20XX年2月 神奈川・横浜 【転機】

 翌日。

 時刻はまだ朝の8時を過ぎたところで、大学の構内は静まり返っている。

 身を刺すように張り詰める冷気が静謐せいひつな朝を演出する中、その雰囲気にそぐわぬ早足で構内を歩く女子学生の姿があった。

 彼女はそのままの勢いでマユ教授のセミナールームに入ると、脇目も振らず最短距離を突っ切り、奥の教授室へと通じる扉を音を立てて開いた。


「マユ教授! お話があります!」


 一限目の講義の準備をする前に、まずはコーヒーでも一杯飲もうかとお気に入りのカップをちょうど手にしたところだったマユ教授は、嵐のような勢いで入室してきたリンを見て目を丸くした。


「カナザワさん、どうしたの~……?」

「どうしたのってそれ聞きたいのはこっちですからね! これは一体どういうことか説明して下さい!」


 リンは手に持っていたスマートフォンをずいっとマユ教授に突きつけた。

 その画面には、コーヒーショップの中から窓越しに撮影された、男女のカップルの後ろ姿が写っていた。


「えっと~……? ……あっ」


 マユ教授は最初、それが何の写真なのか分からず首を傾げていたが、やがて何かに気付いたように声を上げた。


「昨日の夜の9時頃に、教授とケンヂが駅の近くのラブホテルから出てきたところ、あたし見てたんですからね!」


 リンは怒っていた。
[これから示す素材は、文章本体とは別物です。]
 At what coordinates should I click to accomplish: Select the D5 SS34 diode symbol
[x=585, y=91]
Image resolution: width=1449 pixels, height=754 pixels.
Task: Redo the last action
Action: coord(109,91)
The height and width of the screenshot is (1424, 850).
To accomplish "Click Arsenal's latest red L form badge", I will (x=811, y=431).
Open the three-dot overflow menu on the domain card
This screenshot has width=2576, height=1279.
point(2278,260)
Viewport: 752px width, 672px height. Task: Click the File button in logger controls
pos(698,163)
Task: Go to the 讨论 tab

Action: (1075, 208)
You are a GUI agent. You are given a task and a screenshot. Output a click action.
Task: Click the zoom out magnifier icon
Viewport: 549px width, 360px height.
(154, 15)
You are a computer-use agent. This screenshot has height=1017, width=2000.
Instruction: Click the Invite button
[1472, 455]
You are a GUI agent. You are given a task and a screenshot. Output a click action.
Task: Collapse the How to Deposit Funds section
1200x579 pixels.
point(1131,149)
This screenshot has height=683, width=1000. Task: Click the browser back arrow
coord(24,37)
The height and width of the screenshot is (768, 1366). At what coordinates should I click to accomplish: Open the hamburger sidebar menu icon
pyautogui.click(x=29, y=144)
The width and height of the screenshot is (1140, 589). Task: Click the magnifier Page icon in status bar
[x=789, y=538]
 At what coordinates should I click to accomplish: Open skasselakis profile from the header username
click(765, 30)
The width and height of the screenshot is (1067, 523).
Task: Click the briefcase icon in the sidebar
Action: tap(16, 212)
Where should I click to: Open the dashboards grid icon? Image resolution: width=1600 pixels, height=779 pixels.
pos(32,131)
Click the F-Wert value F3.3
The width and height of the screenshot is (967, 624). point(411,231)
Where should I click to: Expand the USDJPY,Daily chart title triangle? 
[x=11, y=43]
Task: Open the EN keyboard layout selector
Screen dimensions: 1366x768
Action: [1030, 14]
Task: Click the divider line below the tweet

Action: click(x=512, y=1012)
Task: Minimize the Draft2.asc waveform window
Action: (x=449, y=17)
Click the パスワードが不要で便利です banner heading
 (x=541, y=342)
見るからに怒っていた。

 それは不貞をはたらいた恋人と、虫も殺さないような顔をしながら恋人を寝取った女教授に対しての怒りだけではなかった。

 リンは自分自身のことを、それなりに理解しているつもりだった。

 例えば昨日のようなことが起きた場合、自分ならホテルから出てきた二人を見つけた時点で首根っこを押さえてその場で正座させて問い正すくらいのことはするだろうと思っていた。

 ところが実際に自分が取った行動は、咄嗟とっさに隠れてその場をやり過ごすという、なんとも情けないものだった。しかも反射的に。何かを考える余裕もなく。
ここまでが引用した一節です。